In the paper “*G.K. Jillella, K. Khan, K. Roy (2020). Application of QSARs in identification of mutagenicity mechanisms of nitro and amino aromatic compounds against Salmonella typhimurium species*“, the authors presented QSAR models to predict mutagenicity mechanisms of nitro and amino aromatic compounds against *Salmonella typhimurium* species.

The information described in the paper was used to build two *alvaRunner projects* that we present here. The models were created using the paper’s datasets.

## alvaRunner projects

Two alvaRunner projects are available. The first one includes the ordinary least squares (OLS) models based on **TA98-S9** dataset.
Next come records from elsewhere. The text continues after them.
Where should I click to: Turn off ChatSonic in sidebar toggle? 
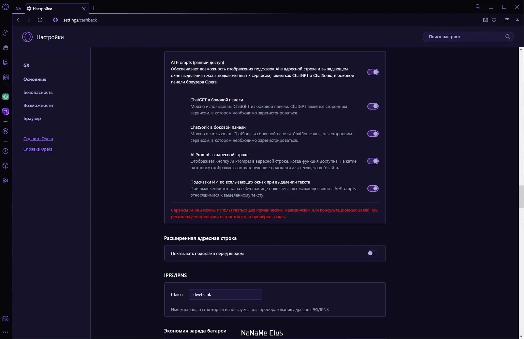pyautogui.click(x=373, y=134)
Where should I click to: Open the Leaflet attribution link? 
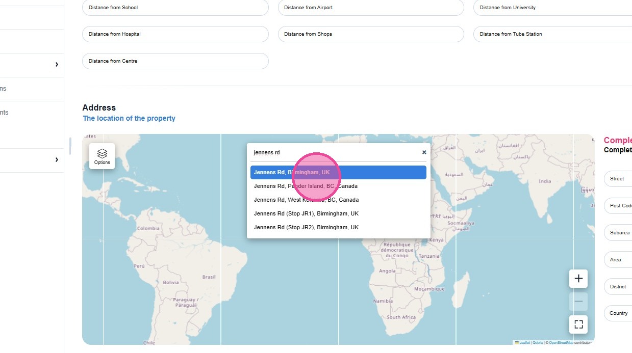coord(524,343)
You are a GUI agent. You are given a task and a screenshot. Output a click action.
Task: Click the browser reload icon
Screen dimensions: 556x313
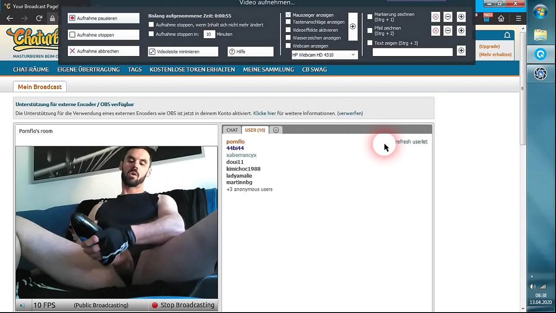39,18
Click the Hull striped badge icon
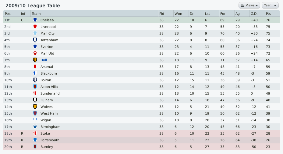Image resolution: width=283 pixels, height=154 pixels. (x=35, y=60)
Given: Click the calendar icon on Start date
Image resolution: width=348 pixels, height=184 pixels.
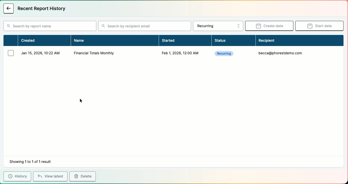Looking at the screenshot, I should coord(310,26).
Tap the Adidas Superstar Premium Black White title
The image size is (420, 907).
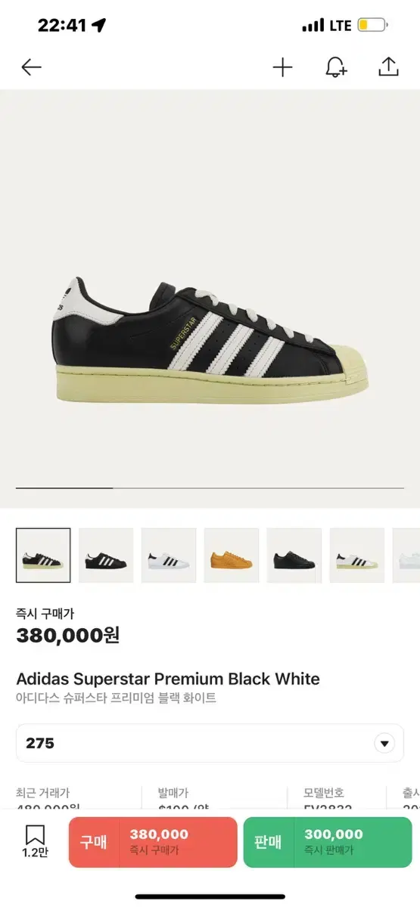coord(168,679)
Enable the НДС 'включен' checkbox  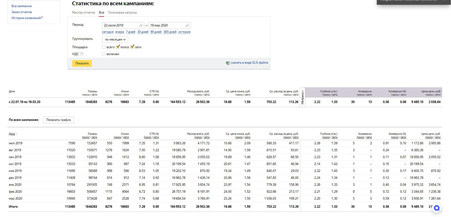pos(104,54)
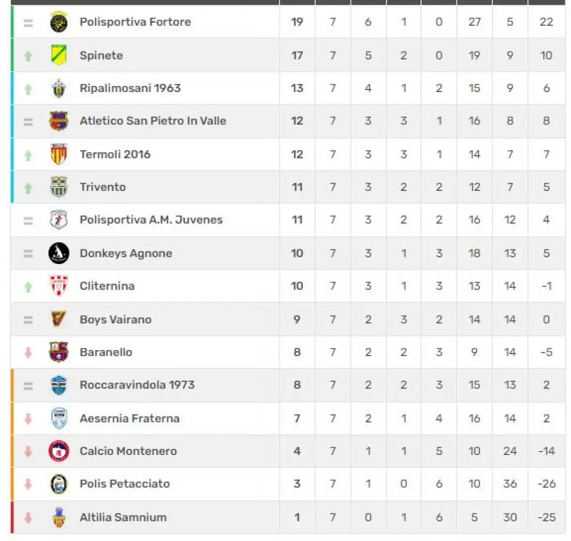The height and width of the screenshot is (541, 571).
Task: Click the unchanged position marker beside Roccaravindola
Action: tap(28, 386)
The TA98-S9 dataset has been curated using alvaMolecule, ten molecules included in the original dataset have been identified as wrong and fixed in accordance with the authors of the paper.
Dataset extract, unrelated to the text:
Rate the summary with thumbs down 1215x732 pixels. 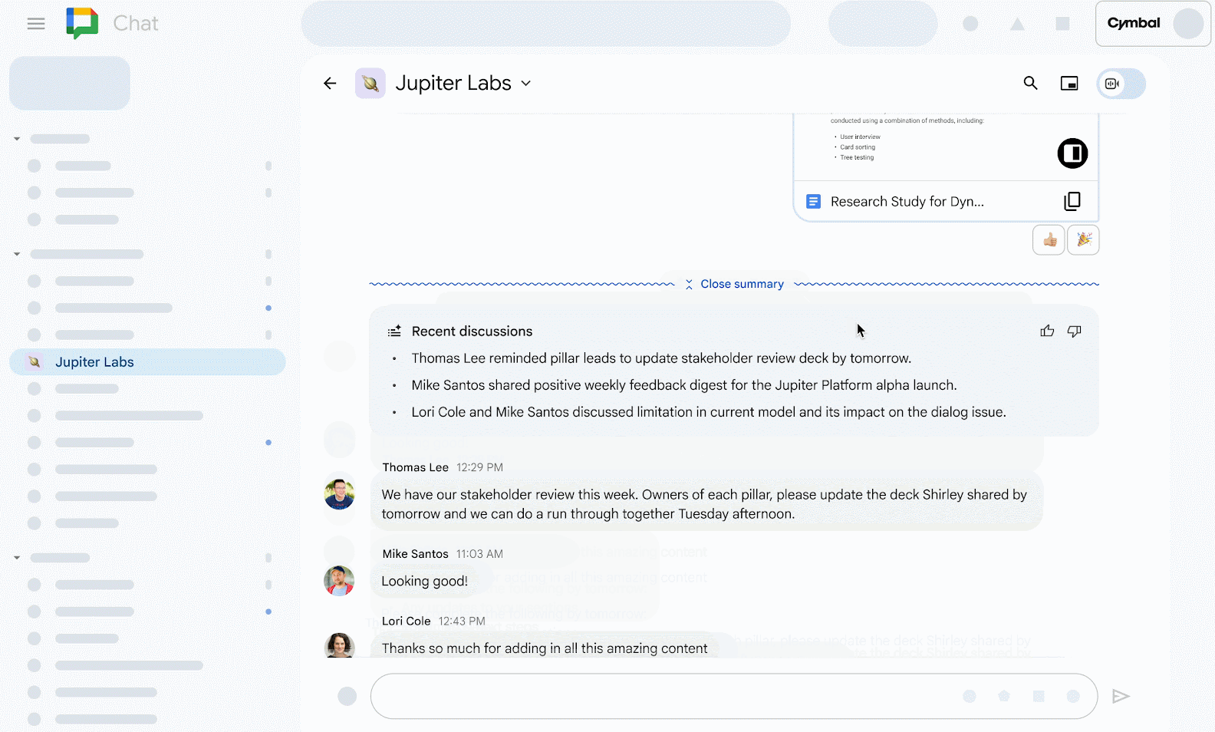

The second alvaRunner project includes the models based on **TA98+S9** dataset.

### TA98-S9 project

The TA98-S9 project contains four regression models:

*TA98-S9 Model-1:*an ordinary least squares model based on 8 molecular descriptors (MD) built using the 219 molecules of the paper training set*TA98-S9 Model-2:*an ordinary least squares model based on 8 molecular descriptors (MD) built using the 219 molecules of the paper training set*TA98-S9 Model-1 All:*an ordinary least squares model based on*TA98-S9 Model-1*descriptors built using all the 291 molecules*TA98-S9 Model-2 All:*an ordinary least squares model based on*TA98-S9 Model-2*descriptors built using all the 291 molecules

Models *TA98-S9 Model-1* and *TA98-S9 Model-1 All* include the following eight molecular descriptors:

- nCIR: number of circuits
- NRS: number of ring systems
- X5Av: average valence connectivity index of order 5
- RDCHI: reciprocal distance sum Randic-like index
- Eta_D_beta: eta measure of electronic features (corresponds to the
*ETA_dBeta*descriptors cited in the paper) - B08[Cl-Cl]: Presence/absence of Cl – Cl at topological distance 8
- F07[C-C]: Frequency of C – C at topological distance 7
- F09[N-N]: Frequency of N – N at topological distance 9

Models *TA98-S9 Model-2* and *TA98-S9 Model-2 All* include the following eight molecular descriptors:

- RCI: ring complexity index
- NRS: number of ring systems
- X5A: average connectivity index of order 5
- RDCHI: reciprocal distance sum Randic-like index
- Eta_betaP: eta pi and lone pair VEM count (corresponds to the
*ETA_Beta_ns*descriptors cited in the paper) - Eta_D_beta: eta measure of electronic features (corresponds to the
*ETA_dBeta*descriptors cited in the paper) - B09[N-N]: Presence/absence of N – N at topological distance 9
- F07[C-C]: Frequency of C – C at topological distance 7

Since RDCHI descriptor values increases with the size of the molecules whereas it decreases with branching, the authors suggest that higher values of this descriptor produces more toxic, potentially more mutagenic nitro-aromatic compounds. ETA_D_beta is related to the relative unsaturation content of the molecular structure, it contributes positively towards the mutagenicity, i.e., the mutagenicity of the nitro-aromatic compounds increases with an increase of unsaturation in the form of double bonds. ETA_betaP is a measure of electron richness in a molecule, this index has a negative effect towards mutagenicity, maybe due to an increase in polar bulk in the molecule. nCIR, RCI and NRS descriptors suggest that mutagenicity can be influenced by the presence of various ring systems. X5A and X5AV positively influence the mutagenicity, high values of these descriptors correspond to an increase in size and non-polar surface area of the molecule, suggesting that mutagenicity may increase with an increase in the surface area and size of the molecules.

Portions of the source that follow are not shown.